**Provided material:**
▬▬▬
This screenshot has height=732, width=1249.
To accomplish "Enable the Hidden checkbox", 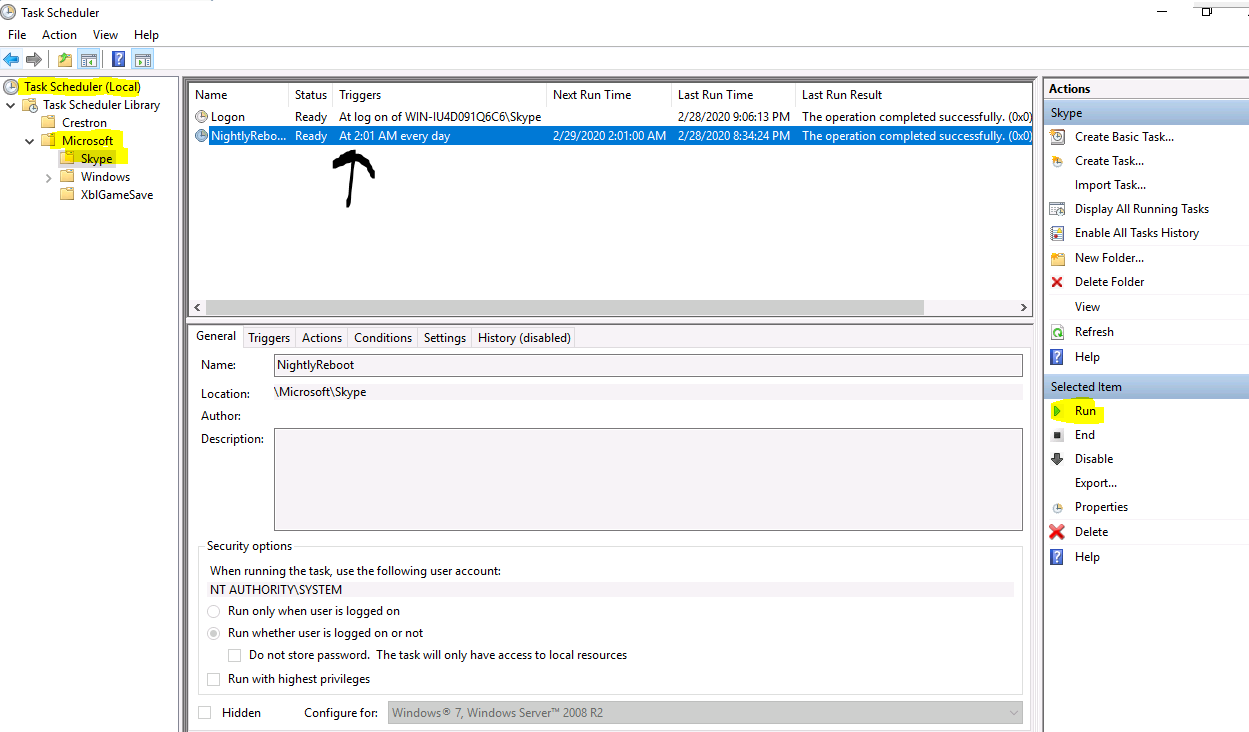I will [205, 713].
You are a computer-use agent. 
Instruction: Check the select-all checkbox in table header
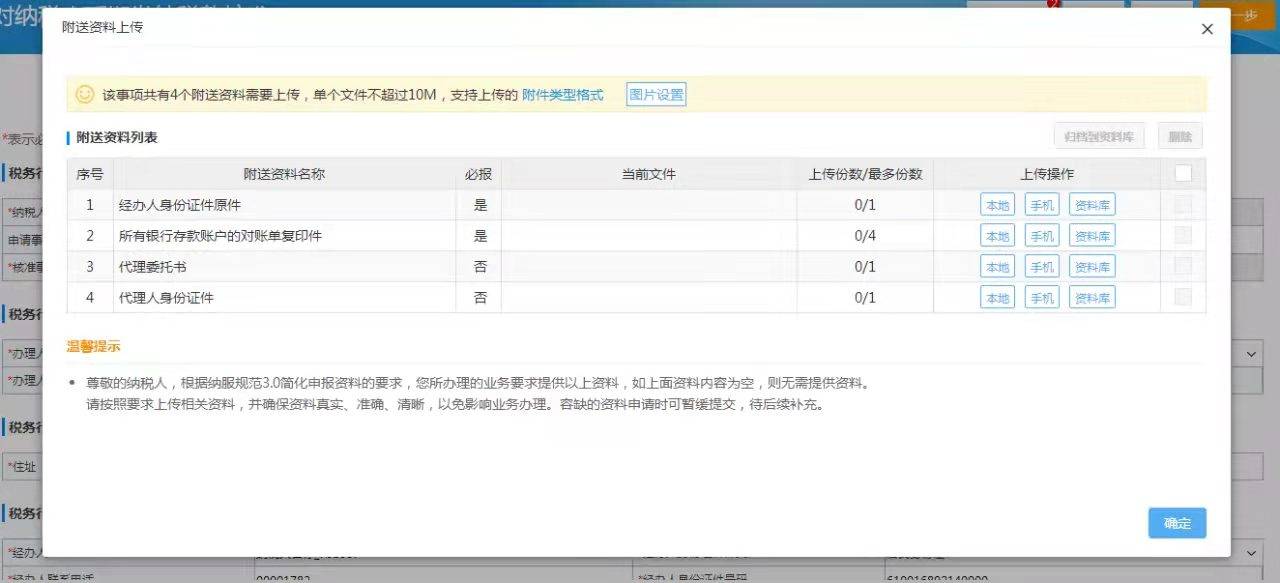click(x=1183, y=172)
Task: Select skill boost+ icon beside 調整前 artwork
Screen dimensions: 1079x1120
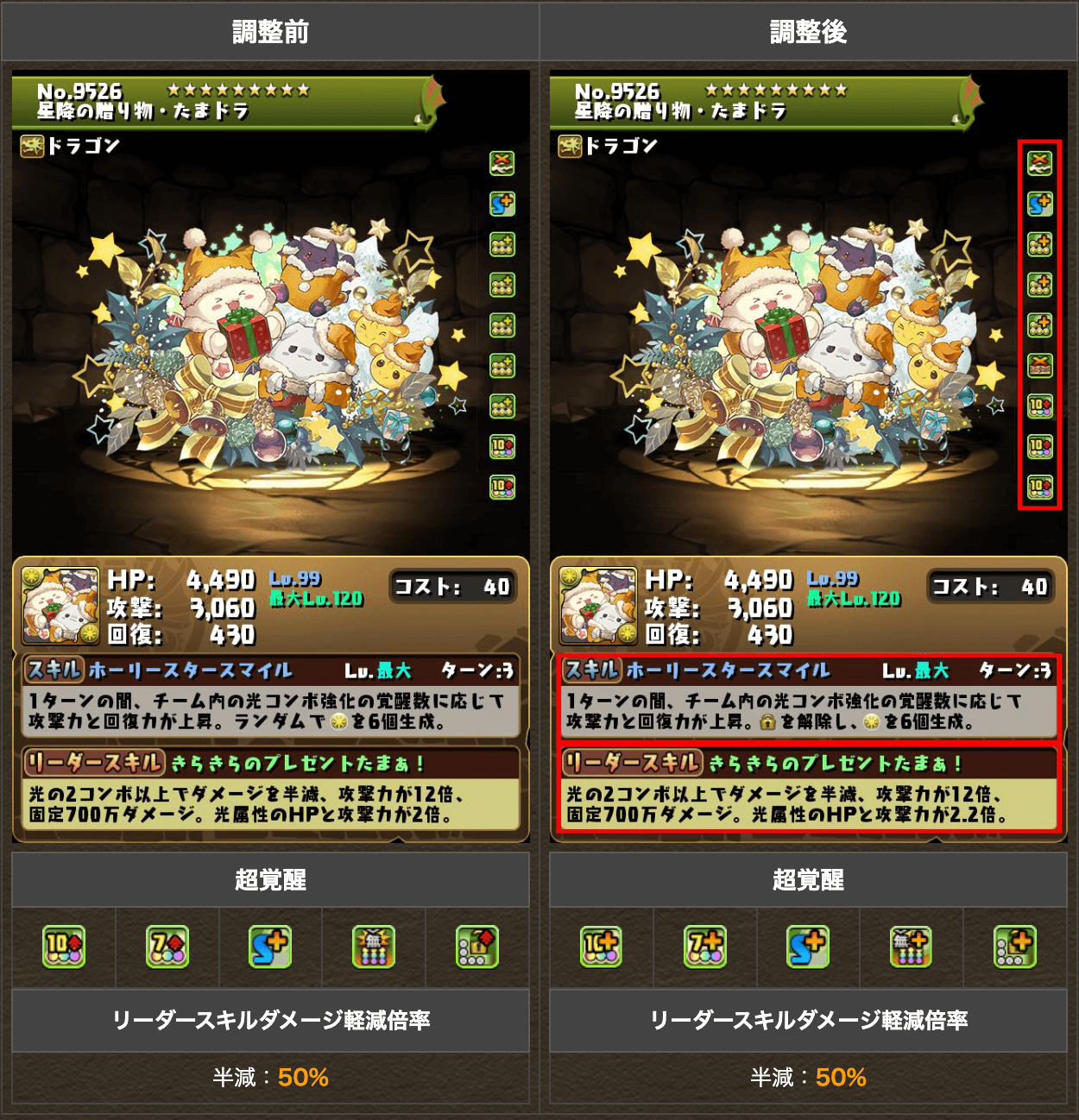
▬▬▬
**Given request:** Return the material above word for word, from the line containing "You are a computer-use agent." through the end of the material, both included, leaving out the pictures.

**Output of the exercise:**
You are a computer-use agent. 
Instruction: Check the select-all checkbox in table header
click(x=1183, y=172)
Task: Select skill boost+ icon beside 調整前 artwork
Screen dimensions: 1079x1120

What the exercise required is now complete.